抄録
[研究目的] 水溶性ビタミンE配糖体であるTMG(2-(α-D-Glucopyranosyl)Methyl-2,5,7,8-Teramethylchorman-6-OL)は放射線防護効果があることが報告されているが、明確に動物を用いた血球細胞についてのデータを発表している文献は少ない。そこで、本研究ではマウスにおいて、放射線照射後の血球細胞への影響に対するTMGの放射線防護効果について検討することを目的とした。
[方法] ICR雄マウスを、Control群、Sham Control群、X線単独照射群、TMG+X線照射群、X線照射+TMG群に分類して以下の実験を行った。TMGは600mg/kgを腹腔内投与した。また、X線照射は、マウスの全身に2Gy照射した。照射前日から30日後にかけて採血を行い、得られた血液を用いて血球数(赤血球、白血球、リンパ球、単球、顆粒球、血小板)の測定を行った。
[結果] TMGの投与により白血球数(リンパ球数、単球数)のX線照射後の回復が、単独照射群よりも早かった。さらに、TMG投与群は、Control群に比べて変化が緩やかであった。

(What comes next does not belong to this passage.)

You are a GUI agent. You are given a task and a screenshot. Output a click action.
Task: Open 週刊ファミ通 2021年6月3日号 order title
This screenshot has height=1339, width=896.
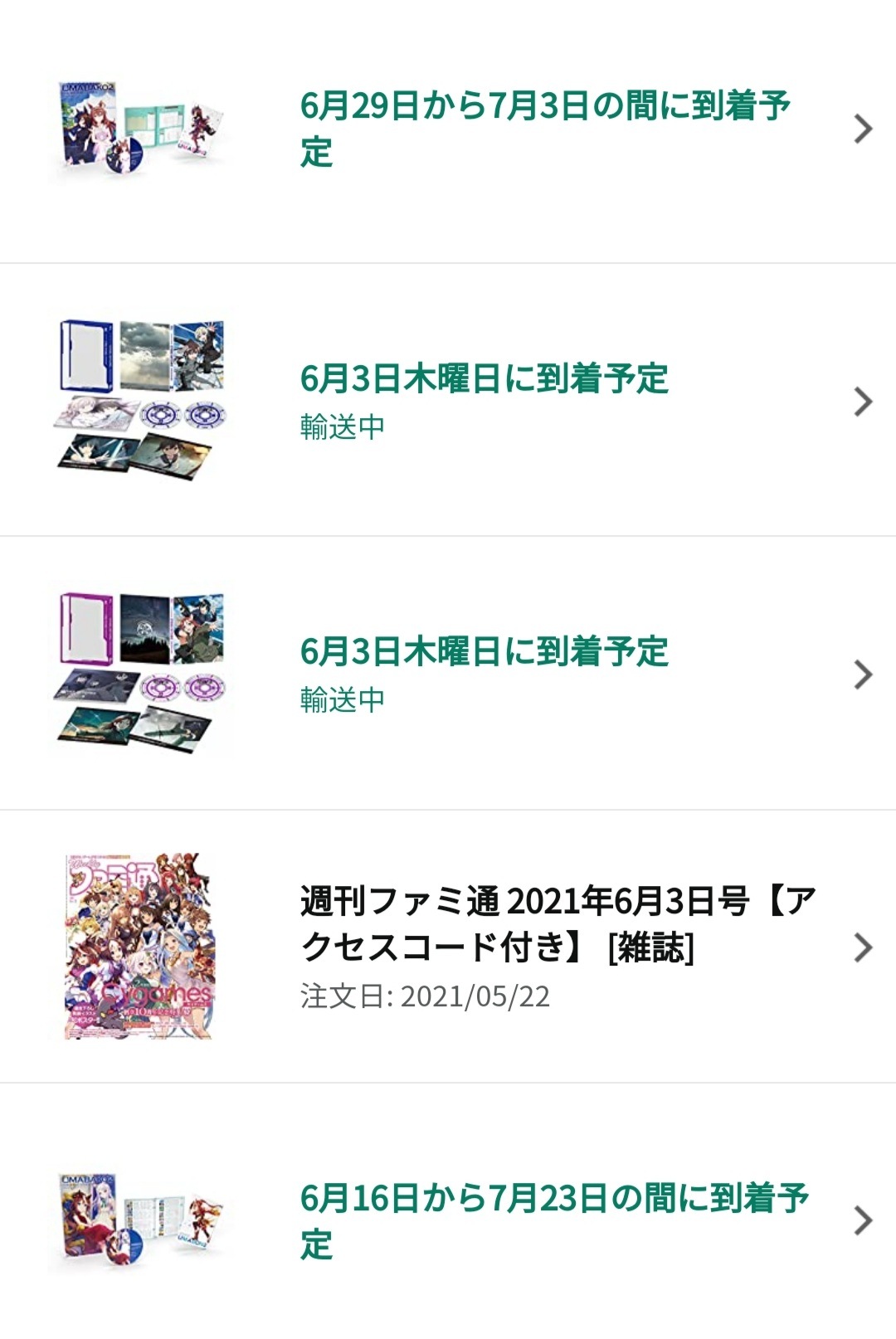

[考察] TMGは放射線による致死効果を防ぐ効果があり、フリーラジカル除去作用による作用、つまり、抗酸化作用による放射線防護効果と考えられる。また、TMGにおけるグルコースの存在がより高い放射線防護効果を示しており、放射線による造血組織の損傷を防護する作用があると考えられる。TMGは血液細胞の急激な変化を防ぎ、免疫低下を妨げる作用があると考えられる。
[結論] 本研究により、TMGのマウスに対する放射線防護効果を認めた。TMGは放射線照射に対しての効果と体内における作用が水溶性ビタミンE であるため、代謝も早くより安全に使える放射線防護剤として期待される。